Yesterday, the National Post ran a story about a report in Nature that suggests sugar is toxic. It’s so bad, says the research journal, that the government might want to restrict the sale of soda pop to those who are at 17-years-old. That would put sugar in the same latitude of evil as alcohol and tobacco. And like those other two harbingers of depravity, sugar is everywhere: from sweet, colourful cereals to candy, fast food and sports drinks. But the real target of the report seems to be soda pop.
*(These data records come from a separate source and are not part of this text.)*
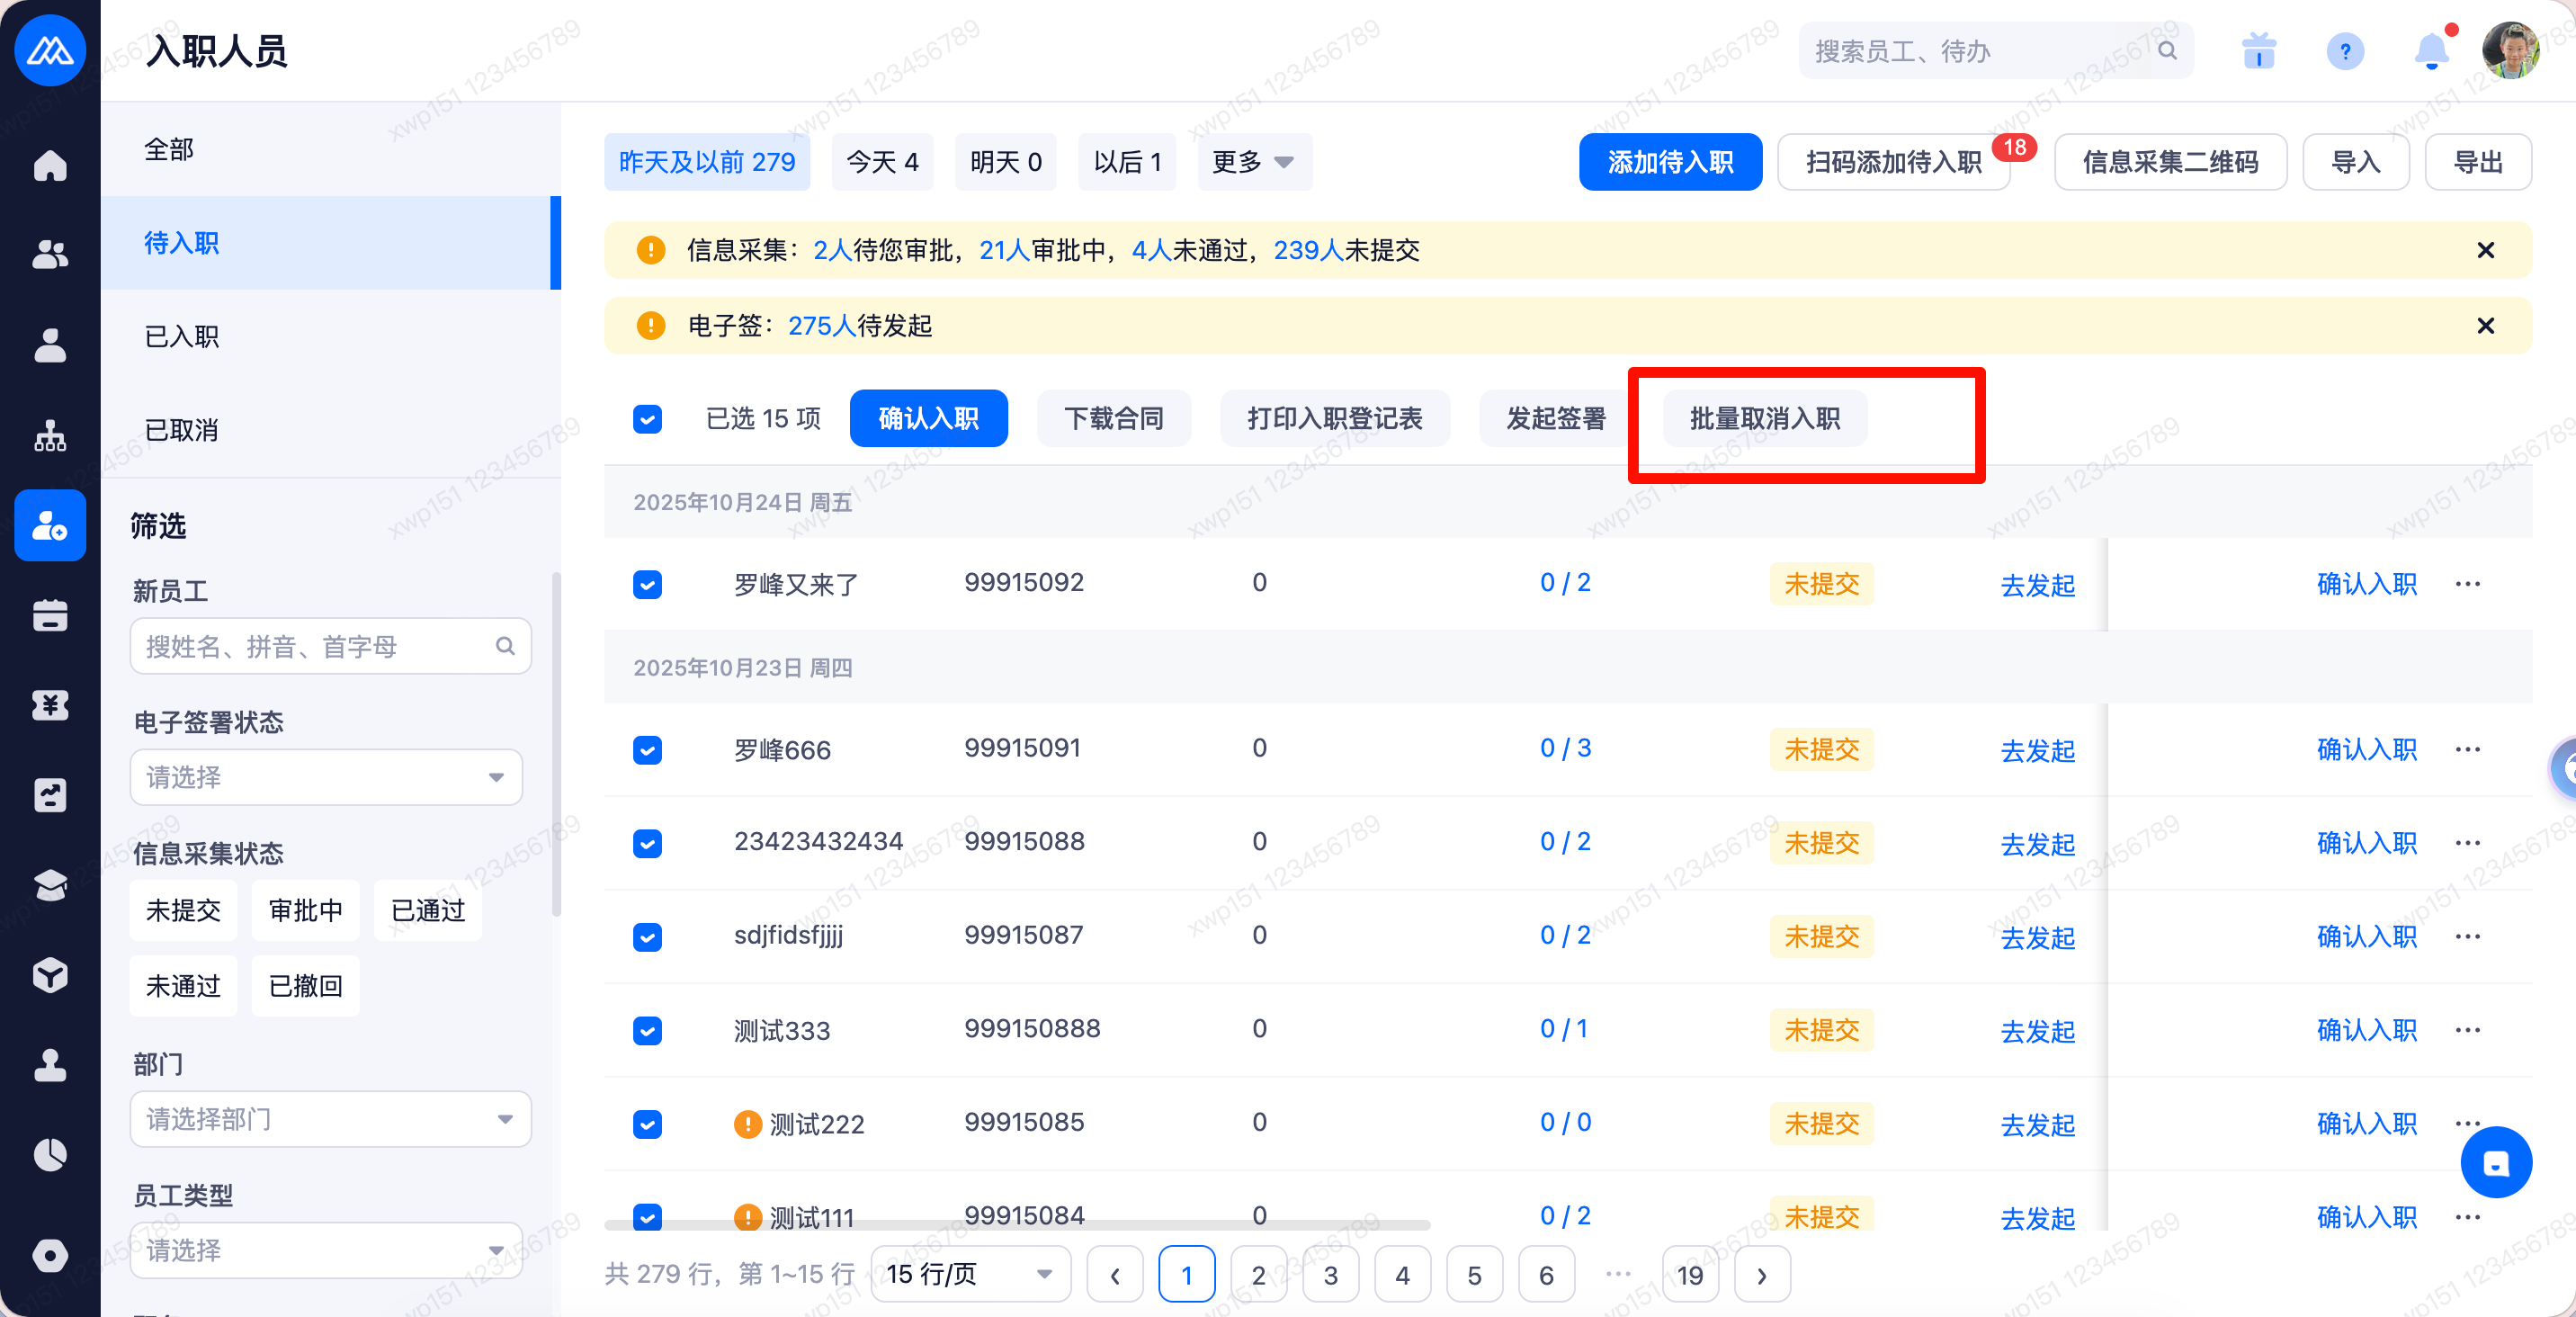Click the notification bell icon

[x=2431, y=51]
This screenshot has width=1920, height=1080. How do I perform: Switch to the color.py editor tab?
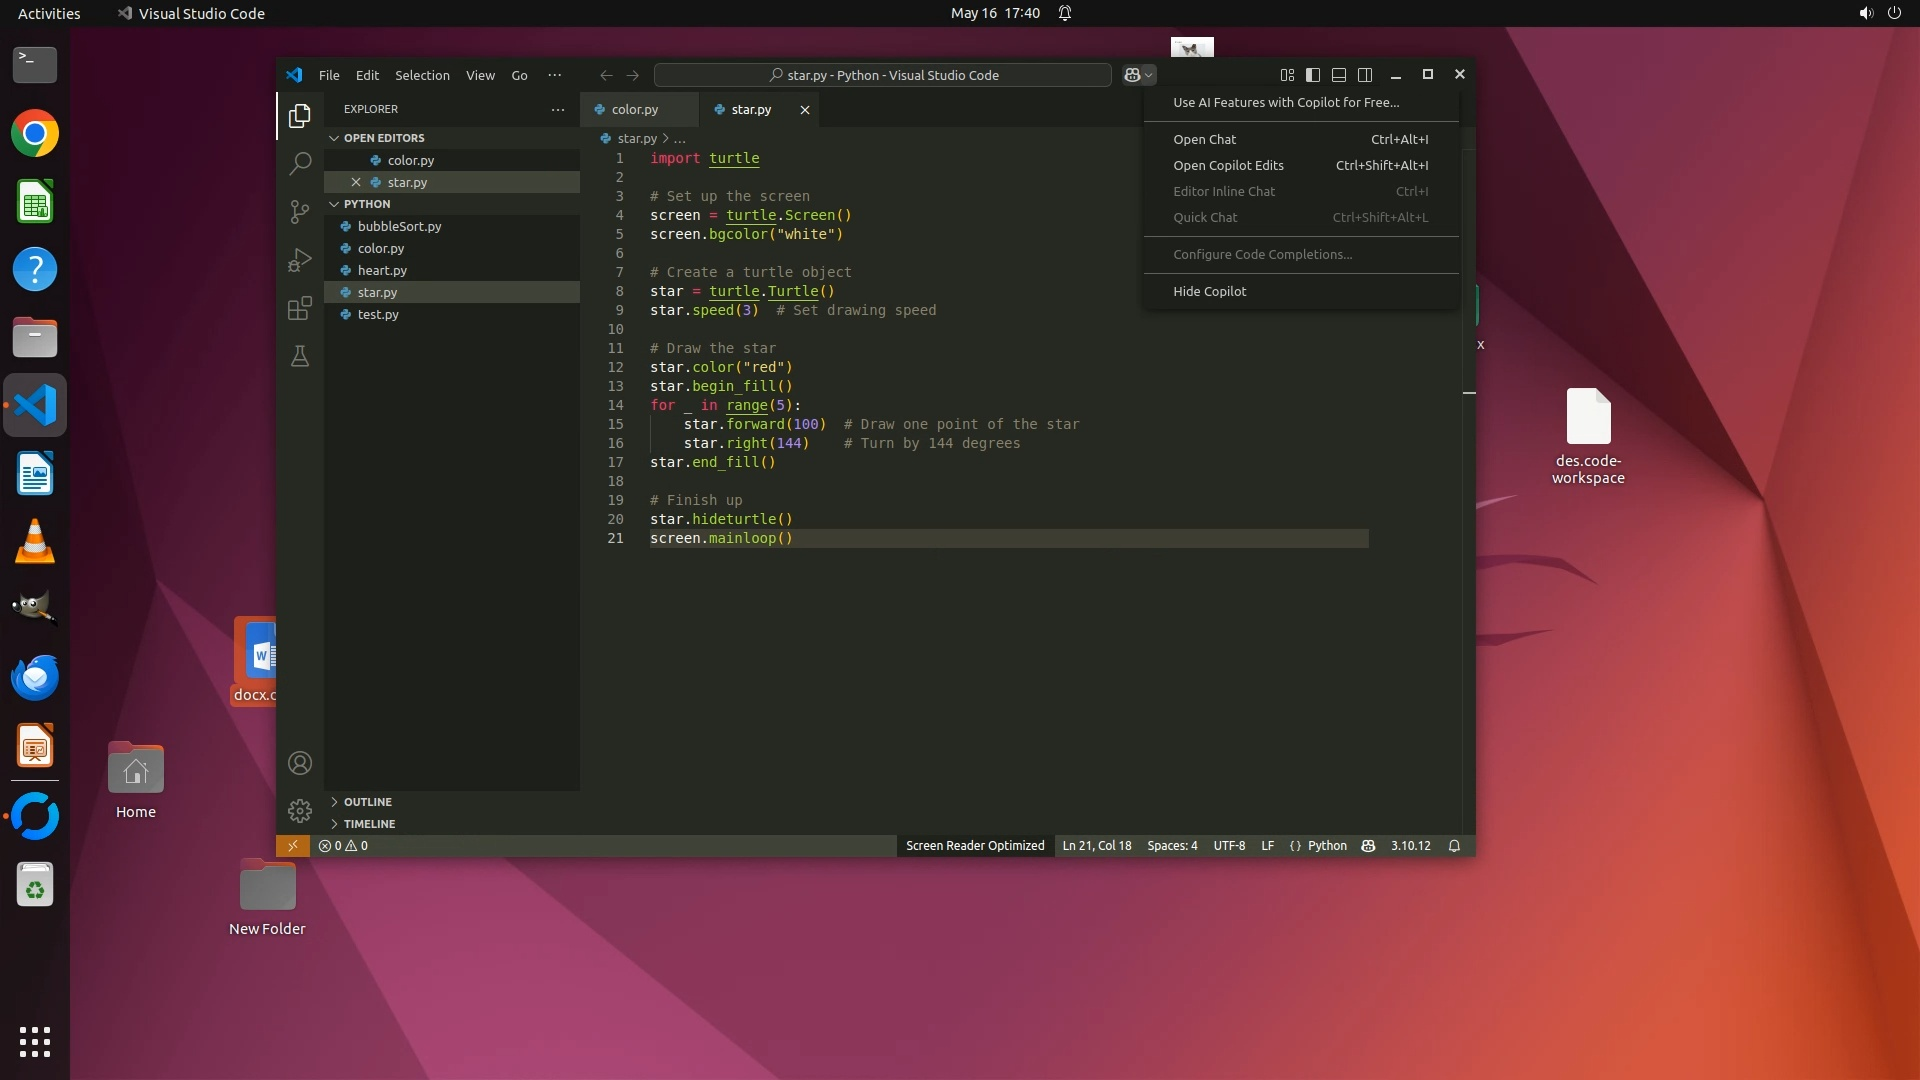(634, 110)
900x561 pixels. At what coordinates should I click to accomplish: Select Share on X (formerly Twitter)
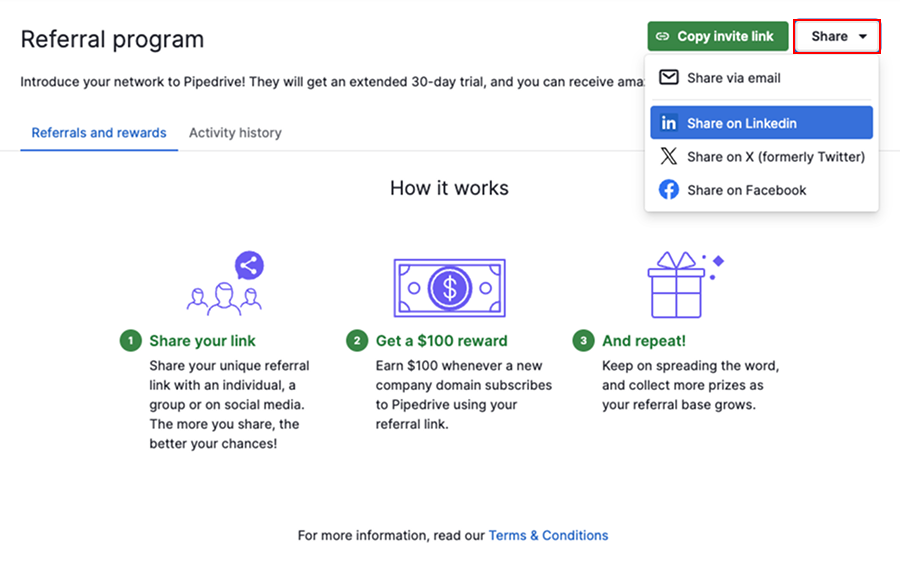(776, 157)
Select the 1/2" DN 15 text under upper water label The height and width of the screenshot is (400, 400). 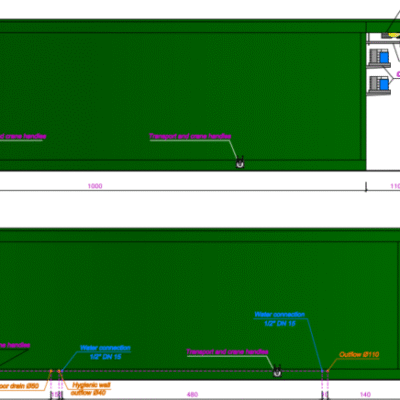(280, 323)
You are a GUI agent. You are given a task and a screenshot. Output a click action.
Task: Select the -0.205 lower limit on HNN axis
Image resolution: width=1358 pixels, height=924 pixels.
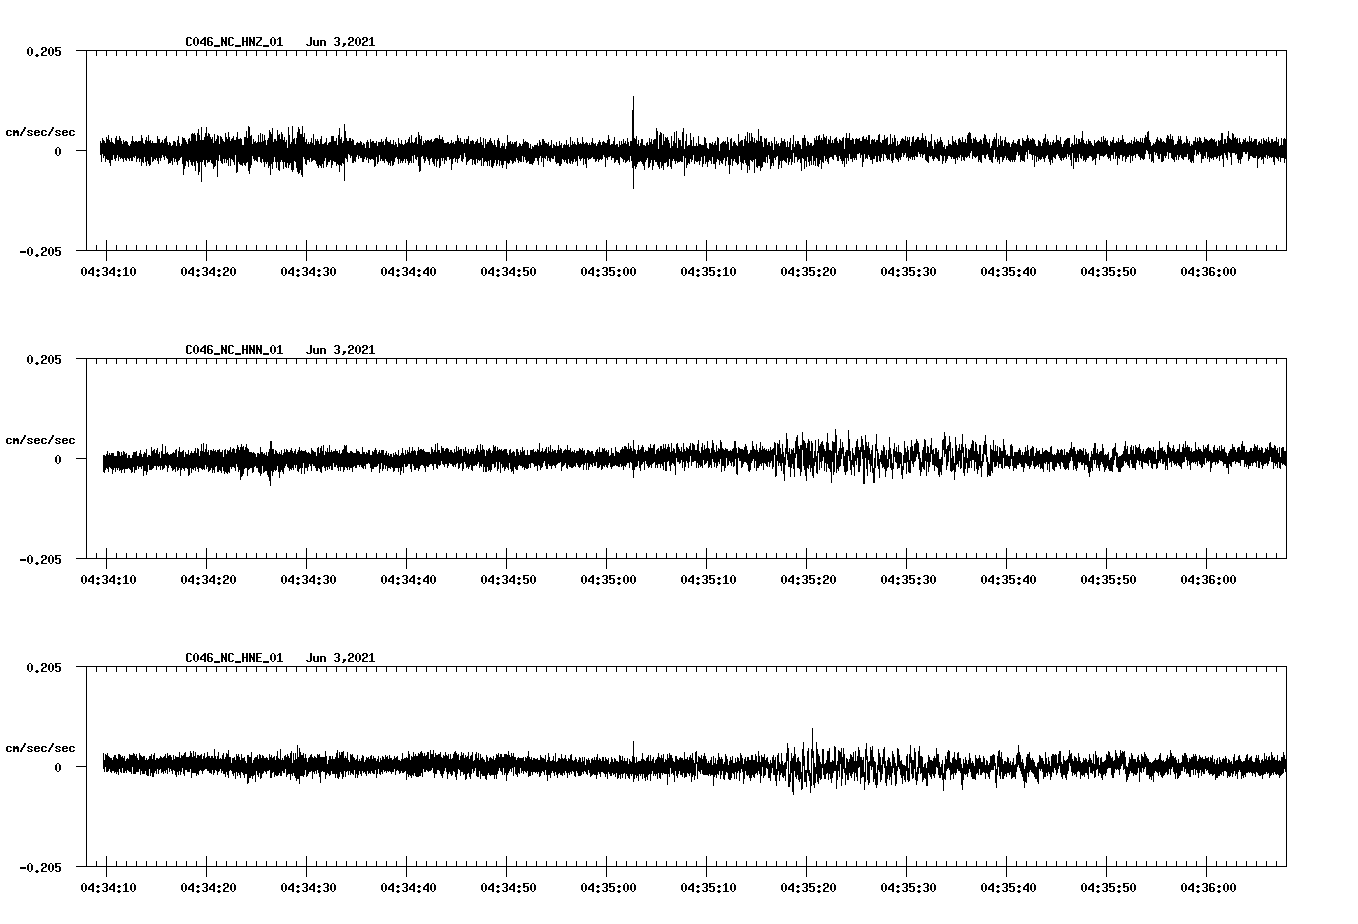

To be honest, I don’t know how much I’d miss soda pop if my access to it was restricted. Besides a two-times-a-year ginger-ale craving (on ice), and also a fling with root beer floats every summer, I don’t drink the stuff. In fact, up until a few years ago I assumed other adults didn’t either. I thought it was just kids and teenagers who were buying cans of carbonated sweetness from vending machines and ungodly large plastic bottles of pop from variety stores. And, I’m embarrassed to admit, there have even been moments in my arrogant youth when I’ve felt just slightly superior to adults who drink anything other than normal adult beverages, like water (sparkling or still) or wine (any kind, really, except for crappy kinds) with dinner.
What changed? First, just as a matter of principle, those drinking from glass bottles of wine shouldn’t throw rocks at adult pop drinkers. And second, I started noticing that people I care a great deal about, adult people, drink a great deal of pop. Colleagues, for example, drink it at all times of the day, including suppertime. And it’s not uncommon for some east coast friends to indulge in “a pop and a bar” for breakfast. But the big revelation came when my father, the very man who taught me about the pleasures of drinking wine with food, confessed to enjoying a periodic glass of pop with dinner.
I still think it’s weird. (But who am I to judge? Besides, maybe if I had more of a sweet tooth, and wasn’t so sensitive to carbonation, I might enjoy pop as much as I enjoy wine and used to enjoy cigarettes.) But now that sugar is officially toxic, I can play the health card when trying not to judge my loved ones who drink too much pop–instead of the, “Yucky! Why would you want to wash down dinner with Diet Coke?” card.
Funny thing is, just a few pages away in that very same National Post there was a little world note pointing out that one of the Costa Concordia’s shipwreck survivors spent 36 hours partly submerged in cold water with a broken leg trying to help his fellow passengers escape to safety. He survived on a soggy panino, a sip of cognac, and a bottle of Coca-Cola.